Around the mid-1800s, colonialism led to economic changes in Southeast Asia. There was an appetite for polished, white rice in Europe.  In addition, mechanical means of milling the rice where developed that enabled complete removal of all the husk.  The rice had a white, polished look.  This led to a switch from traditional brown rice to polished white rice in the diets of the Southeast Asians.  Soon thereafter, reports of a strange and devastating disease in the region began surfacing.  Westerners assumed that the natural diets of Southeast Asia had always been inferior, starting the long held misconception that plant-based diets are inherently deficient in some way compared to meat based diets.  It took quite a long time and many deaths  before the medical community realized what was really happening. By that single switch from brown rice to white rice, people who traditionally ate a plant-based, rice-based diet, went from eating a traditionally healthy and complete diet to developing a serious nutritional deficiency.   It wasn’t until the 1920s that governments tried to halt the milling of rice so that their people could begin eating the more nutritional brown rice.  It proved to be quite difficult because white rice was worth more on the global markets.  

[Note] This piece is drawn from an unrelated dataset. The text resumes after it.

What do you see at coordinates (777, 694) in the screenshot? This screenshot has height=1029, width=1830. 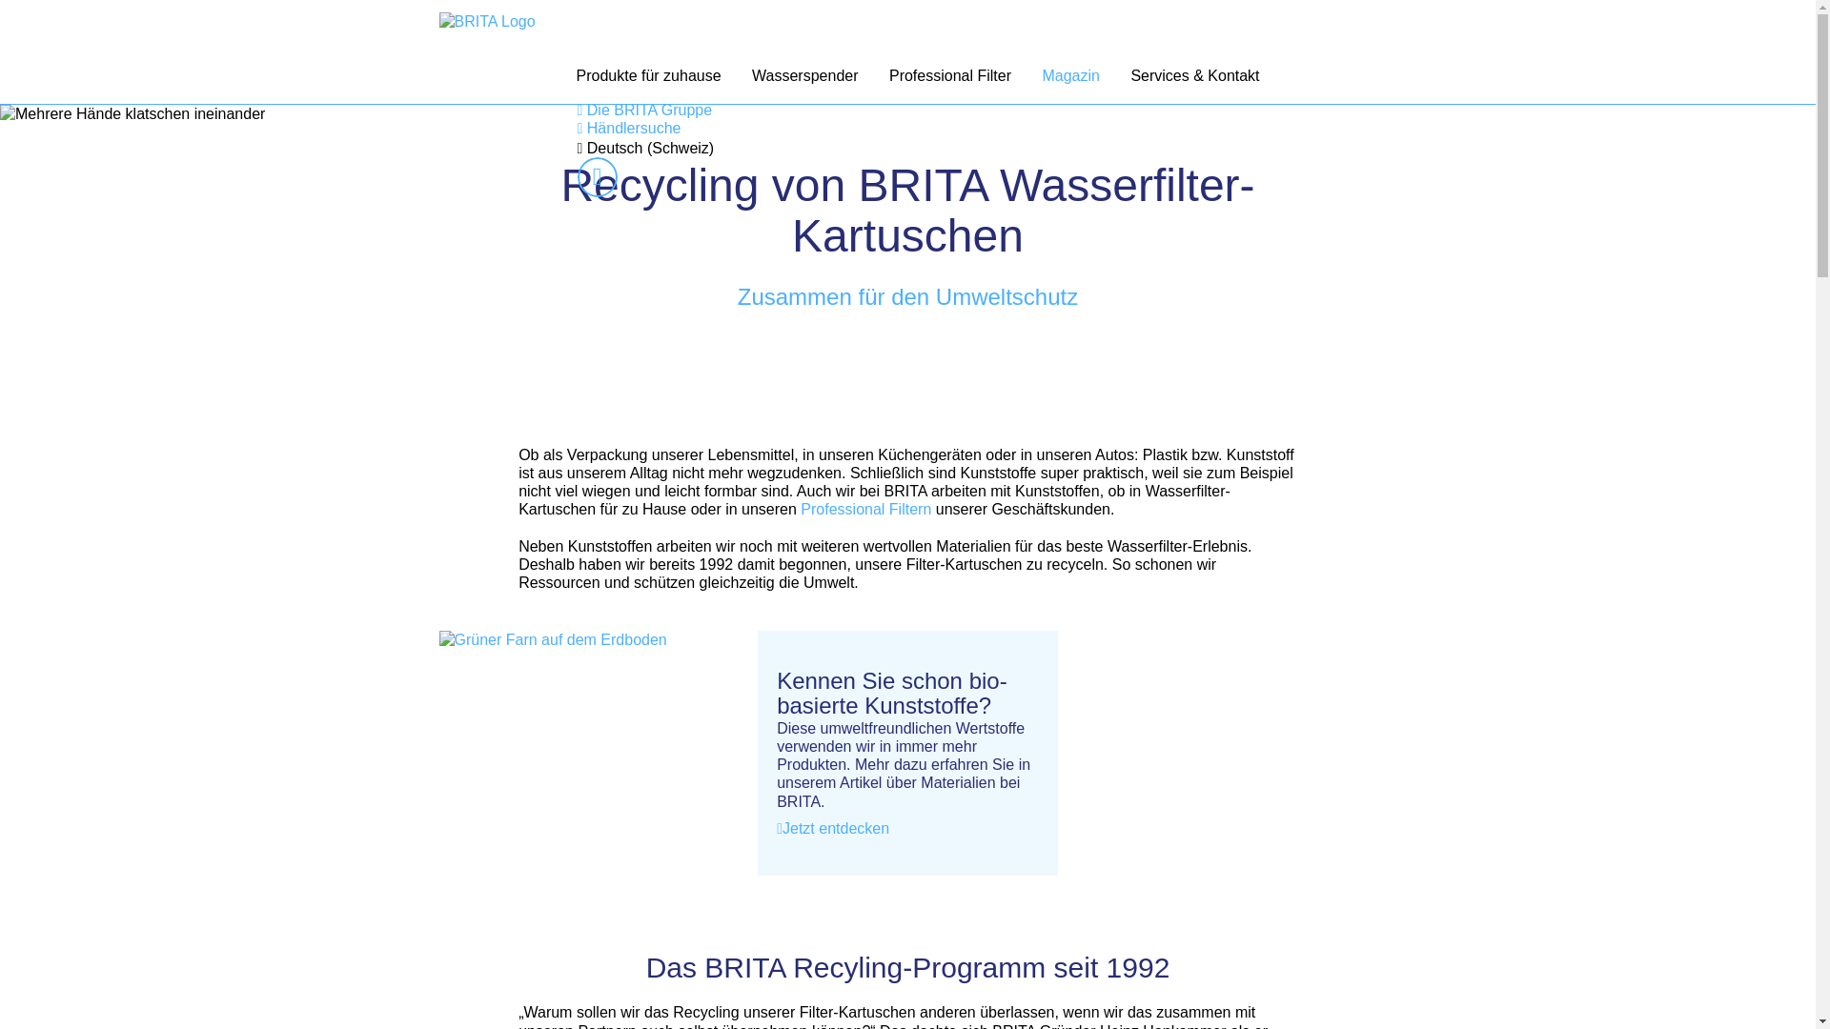 I see `'Kennen Sie schon bio-basierte Kunststoffe?'` at bounding box center [777, 694].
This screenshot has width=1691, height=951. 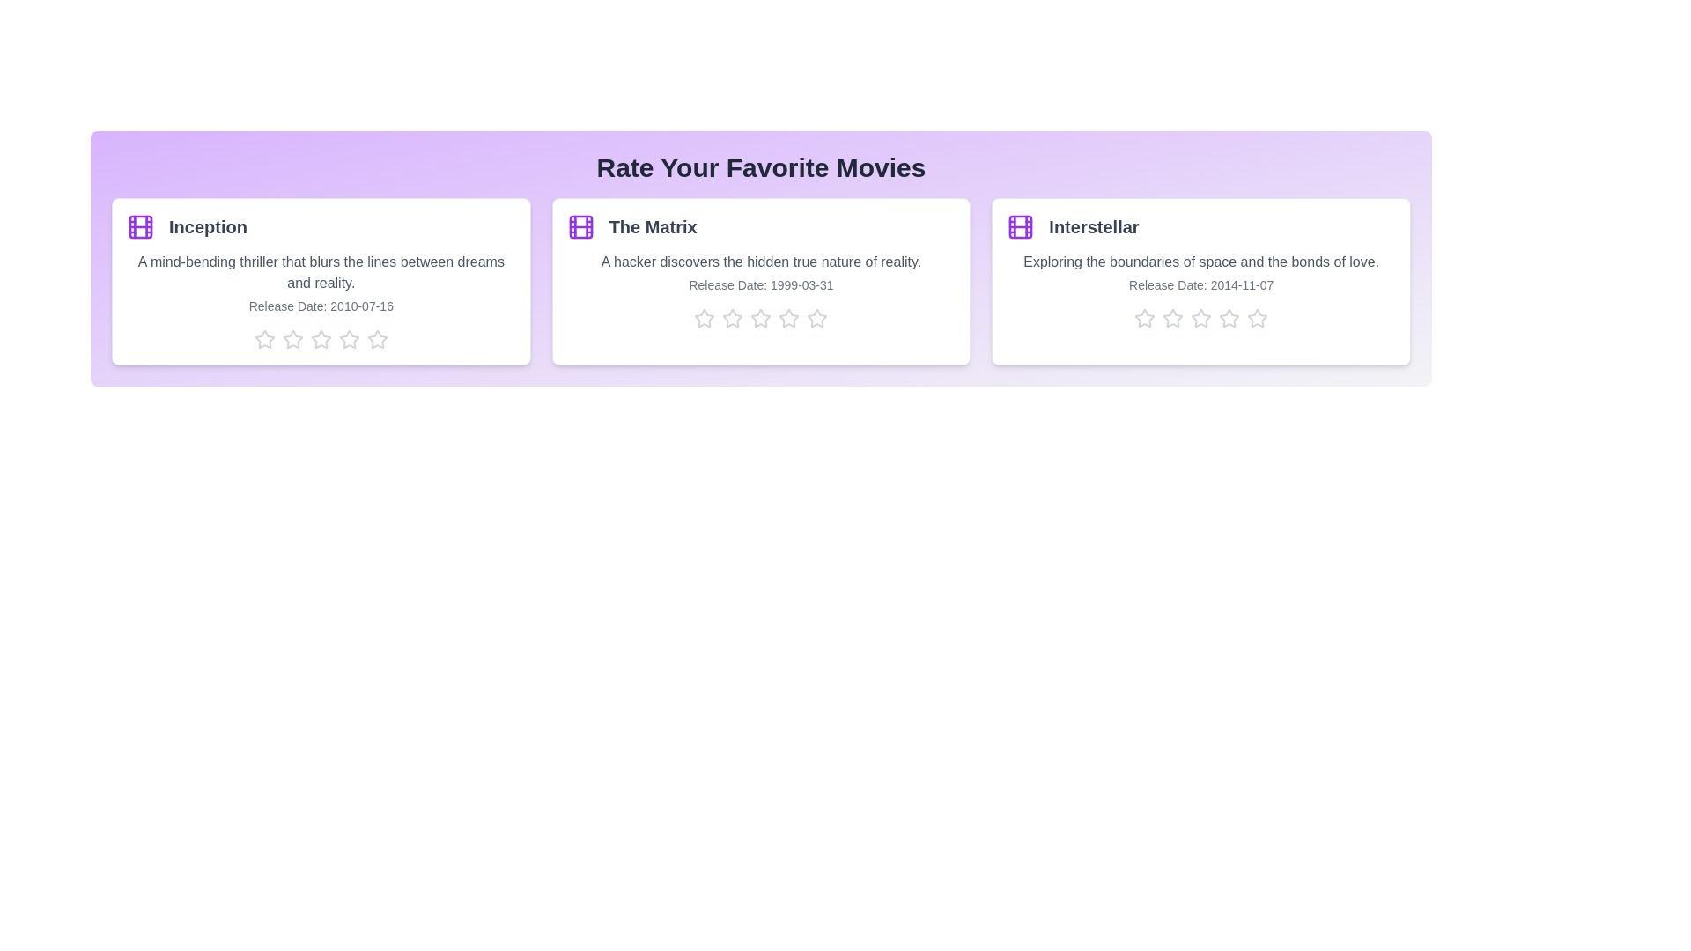 What do you see at coordinates (761, 319) in the screenshot?
I see `the star corresponding to 3 stars for the movie The Matrix` at bounding box center [761, 319].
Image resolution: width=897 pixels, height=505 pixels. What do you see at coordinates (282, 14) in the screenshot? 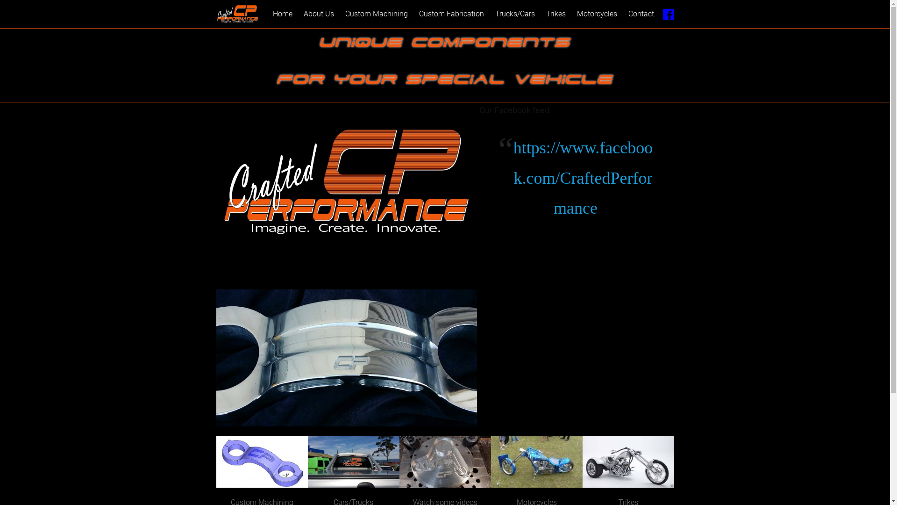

fried rice with brown rice

White rice stores better for longer periods of time then brown rice does.  So white rice is easier to distribute to distant areas.  This is always a plus in mass food production and processing.  So many countries decided to add artificial thiamine to the white rice.  Take a look at a bag of white rice.  You may notice that it says it is enriched with thiamine.  While this strategy helps prevent beriberi, it still means that a significant source of fiber has been eliminated in the diet.  Nowadays, rice is grown in many regions of the world and the issues with storage are less of a concern because of better storage units.  Brown rice is a better choice than white rice in our diets.  I have found that the best way to cook brown rice is to either soak it first in water for 30 minutes prior to cooking over stove or skip the presoak and use a pressure cooker.  The ratio of water to rice is 2:1.  This ensures that your brown rice is cooked perfectly.